25 ㎕의 PCR 반응액에는 12.5 ㎕ iQ SYBR Green Supermix (Bio-Rad), 2 ㎕의 각 프라이머 (0.5 μM), 3 ㎕의 cDNA, 및 5.5 ㎕의 증류수가 포함된다. PCR 조건은 다음과 같다: 95 ℃에서 3분 후 35 사이클 (95 ℃에서 23초, 59 ℃에서 23초, 및 72 ℃에서 23초). 각 유전자의 발현 수준은 16s rRNA-341F/16s rRNA-534R 프라이머로 정량화된 16S rRNA 발현 수준으로 정규화되었다. 상대적 정량은 3회 반복되었다. 통계분석은 Student's t-test가 이용되었다.
8.
DC
로 처리된 바이오리포터 균주의 생존율 테스트
바이오리포터 균주의 생존율이 콜로니 계수에 의해 계산되었다. 각각의 리포터 균주를 대수성장기까지 배양하여(OD600 = ~0.4) 형광측정시와 동일한 조건으로 항생제 및 유기용매를 처리한 뒤 1ml 배양액을 원심분리에 의해 수득하였다(13,000 x g, 1 min). PBS로 2회 세척 후 10 ㎕을 1 x 10-2, 1 x 10-4, 1 x 10-6, 1 x 10-8로 990 ㎕ PBS에 순차적으로 희석하였다. 희석액 100 ㎕를 영양 배지에 도말하였다. A. oleivorans DR1의 경우 30 ℃, E. coli의 경우 37 ℃에 24 시간 배양하였다. 생존율은 처리구의 생균수를 (CFU/ml) 대조군 조건 (항생제 및 유기용매 무처리구)의 생균수로 (CFU/ml) 나눈 비율로 나타내었다.

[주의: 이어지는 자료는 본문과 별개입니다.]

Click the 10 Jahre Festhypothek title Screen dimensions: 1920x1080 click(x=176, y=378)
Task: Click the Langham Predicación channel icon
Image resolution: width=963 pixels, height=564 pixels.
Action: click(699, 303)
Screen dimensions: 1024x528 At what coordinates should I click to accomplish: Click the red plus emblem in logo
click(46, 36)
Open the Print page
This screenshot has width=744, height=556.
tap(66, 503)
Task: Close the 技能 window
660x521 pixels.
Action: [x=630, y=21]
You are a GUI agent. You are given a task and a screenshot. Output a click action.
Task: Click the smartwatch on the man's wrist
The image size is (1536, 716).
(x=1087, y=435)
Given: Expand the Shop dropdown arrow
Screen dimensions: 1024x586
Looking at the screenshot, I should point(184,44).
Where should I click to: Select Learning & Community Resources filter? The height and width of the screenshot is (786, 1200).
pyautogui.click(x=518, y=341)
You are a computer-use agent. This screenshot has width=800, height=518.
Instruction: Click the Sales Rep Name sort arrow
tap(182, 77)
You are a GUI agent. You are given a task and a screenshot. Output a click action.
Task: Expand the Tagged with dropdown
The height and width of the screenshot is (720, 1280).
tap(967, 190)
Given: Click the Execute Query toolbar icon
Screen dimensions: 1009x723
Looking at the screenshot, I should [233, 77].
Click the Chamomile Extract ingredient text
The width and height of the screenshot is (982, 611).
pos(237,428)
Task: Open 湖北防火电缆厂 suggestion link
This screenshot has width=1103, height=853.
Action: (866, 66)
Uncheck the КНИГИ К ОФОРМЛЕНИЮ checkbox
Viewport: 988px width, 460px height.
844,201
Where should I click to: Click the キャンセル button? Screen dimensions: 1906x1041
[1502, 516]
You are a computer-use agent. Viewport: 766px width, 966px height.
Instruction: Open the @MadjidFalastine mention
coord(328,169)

사멸된 세포는 LIVE/DEAD BacLight RedoxSensor Green Viability Kit (Invitrogen, USA)를 이용한 프로피디움 요오드화물(Propidium iodide) 염색을 통해서 정량측정하였다. GFP 측정 후 1 ml의 배양액에 프로피디움 요오드화물(Propidium iodide)을 (1 ㎕, 20 mM) 첨가하여 10분 동안 상온에 배양시켰다. 형광은 microplate reader로 측정되었다. (555 nm excitation filter, 590 nm emission filter).
9.
DC
탐지를 위한
DR1
-
Tet1
의
슬러지에서의
적용성 평가
활성슬러지 샘플은 2012년 7월 중랑구 물 재생센터에서 수집되었다. 활성슬러지 샘플을 테스트한 결과 샘플에 DC가 포함되지 않은 것으로 판명되어 DC 농도를 0, 0.1, 0.2, 1, 2, 10, 20, 100 μM로 하는 마이크로코즘 (10 ml)을 조성하였다. 이러한 활성슬러지 샘플 50 ㎕ [1 % (v/v)]은 5 ml의 대수성장기의 DR1-Tet1 배양액 (OD600 = ~0.4)에 첨가되어 2시간 동안 배양되었다. 1 ml의 바이오리포터 균주는 13,000 x g로 1 분 동안 원심분리되었고 PBS로 2번 세척되었다. 펠릿(Pellet)을 1 ml PBS로 현탁하여 48-웰 폴리스티렌 플레이트에 분주하였다. GFP 강도(intensity)와 OD600이 앞선 방법으로 측정되었다. 슬러지 샘플이 적용된 바이오리포터 배양액은 최종 DC 농도가 0, 0.005, 0.01, 0.05, 0.1, 0.5, 1, 5 μm가 되었다. 활성슬러지가 첨가되지않고 다양한 농도의 DC가 첨가된 대조군 세포(control cells)는 1% DC-함유 슬러지 처리 DR1-Tet1 배양(DC-containing sludge-treated DR1-Tet1 cultures)과 비교되었다.
실시예
1.
TC
에 반응하는 바이오센서 균주의 제작
상술한 바와 같이, 본 발명자들은 tetH-tetR을 가진 새로운 TC 저항성 플라스미드인 pAST2를 발견하고 본 발명자들은 TC 계열 항생제에 의해 유도되는 바이오리포터를 제작하기 위해서 tetH 프로모터(promoter), 오퍼레이터 및 억제조절자인 TetR 조절자(regulator)를 이용하였다. 프로모터와 오퍼레이터를 포함하고 있는 tetH와 tetR 사이의 유전자간 영역(intergenic region, 91bp)은 tetR 억제자(repressor)에 인접해 있다(도 1a). 플라스미드 pAST2는 여러 유전자와 함께 tetR (624bp)과 tetH (1,203bp) 유전자를 포함하고 있다(표 2). 본 발명에 의한 tetH-tetR module에서 발견된 오퍼레이터(operator, 5'-TCT ATC AGT GAT AGA-3')는 신규한 것으로 확인되었다. tetH-tetR modules은 Blanco et al. (2007)에 의해 연구되었다. tetH 유전자 및 tetR 유전자의 염기서열은 TC 저항성 플라스미드를 가지고 있는 3 가지의 대표적인 가축 (주로 소, 돼지) 병원균(Haemophilus somnus 2336, Actinobacillus pleuropneumoniae, Pasteurella multocida 36950)로부터 분리된 대응 유전자와 일치한다는 것을 확인하였다.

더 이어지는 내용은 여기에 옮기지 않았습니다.